[Dataset entries]
**********

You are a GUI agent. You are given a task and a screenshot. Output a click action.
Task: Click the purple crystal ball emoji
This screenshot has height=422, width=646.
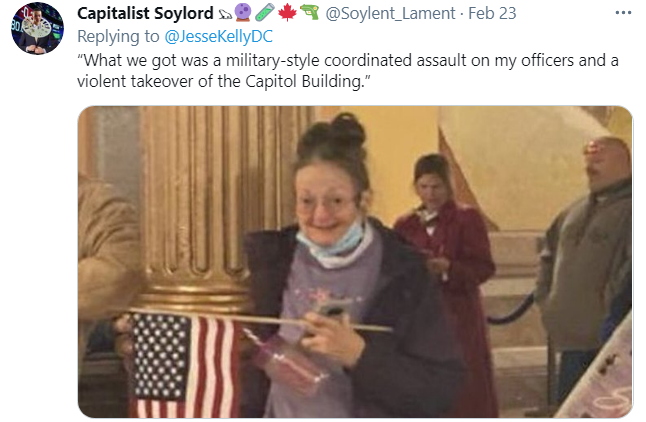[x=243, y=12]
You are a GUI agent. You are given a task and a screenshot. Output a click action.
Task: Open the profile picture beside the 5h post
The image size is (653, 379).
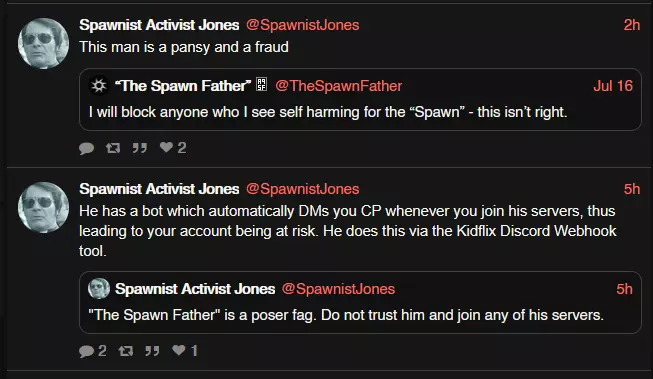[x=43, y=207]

**********

- _Required action_
Reproduce precisely the lines of the entries above, from the one containing "Task: Open the" through the final one, both ends included, and omit the pictures.

- _Task response_
Task: Open the profile picture beside the 5h post
The image size is (653, 379).
[x=43, y=207]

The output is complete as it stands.